ANCE Puglia: Diecimila lavoratori per il settore costruzioni, presto la prima Building Academy

Il lancio della prima ‘Puglia Building Academy’ comincerà il suo iter grazie alla firma di un protocollo tra le parti coinvolte e che si occuperà di formare figure professionali in linea con le richieste delle aziende

Urgono diecimila lavoratori per il settore edile pugliese: preparati e specializzati, non necessariamente uomini: per questo ANCE Puglia ha deciso di promuovere la formazione delle figure professionali che più scarseggiano attraverso una collaborazione con le sezioni regionali di Feneal Uil, Filca Cisl e Fillea Cgil e l’assessorato alla Formazione della Regione Puglia.
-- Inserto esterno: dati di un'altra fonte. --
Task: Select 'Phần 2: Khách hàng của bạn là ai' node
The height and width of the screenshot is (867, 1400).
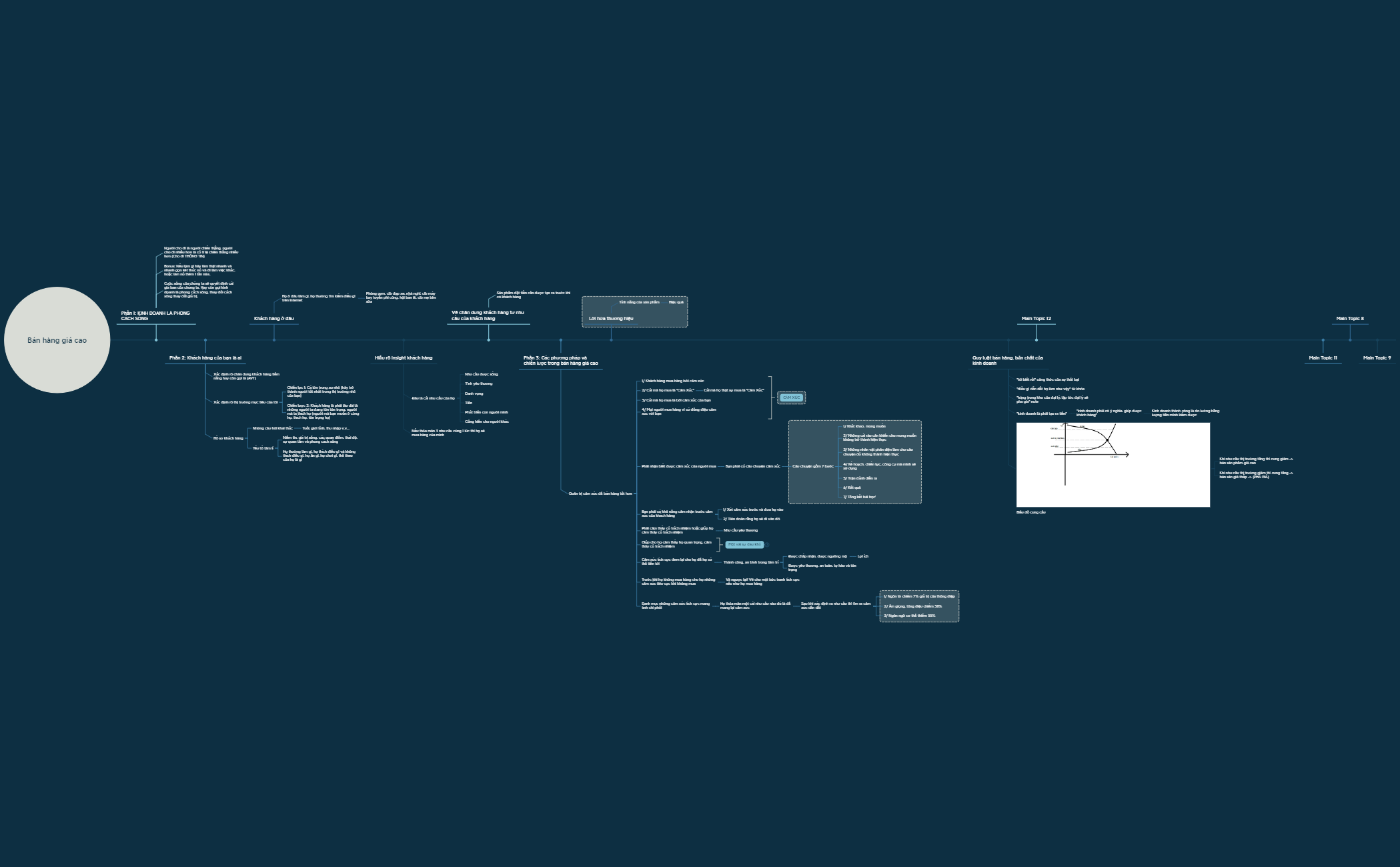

È agli sgoccioli, infatti, il lavoro per il lancio della prima ‘Puglia Building Academy’ che, dopo l’estate, comincerà il suo iter grazie alla firma di un protocollo tra le parti coinvolte e che si occuperà di formare figure professionali in linea con le richieste delle aziende; sul tema si è tenuto in Ance Puglia l’ultimo incontro del tavolo di lavoro, alla presenza dell’assessore regionale alla Formazione e Lavoro Sebastiano Leo.

«Secondo una stima di Unioncamere e Formedil, fino alla fine del 2027, il settore delle costruzioni e delle infrastrutture avrà bisogno in Italia di quasi 270.000 nuovi lavoratori, ma avrà difficolta a reperire 4 professionalità su 10. Il motivo – sottolinea il presidente di ANCE Puglia Gerardo Biancofiore – sta proprio nella mancanza di una formazione adeguata. Le sfide del PNRR e il necessario aggiornamento delle pratiche edili in ottica sostenibile, sia da un punto di vista economico che ambientale, hanno quindi convinto le imprese che aderiscono ad ANCE a organizzare percorsi formativi che portino all’assunzione diretta di questi profili altamente ricercati».

«La formazione è indispensabile e la Regione Puglia sta già lavorando da tempo nella direzione dell’incrocio tra domanda e offerta di lavoro, focalizzando l’attenzione in particolare in quei settori che negli ultimi anni hanno riscontrato difficoltà nel reperire il personale specializzato. L’obiettivo principale – aggiunge l’assessore regionale alla Formazione e Lavoro Sebastiano Leo – è intercettare le persone e soprattutto i giovani disoccupati, i neet, a fronte di una mancanza di figure specializzate».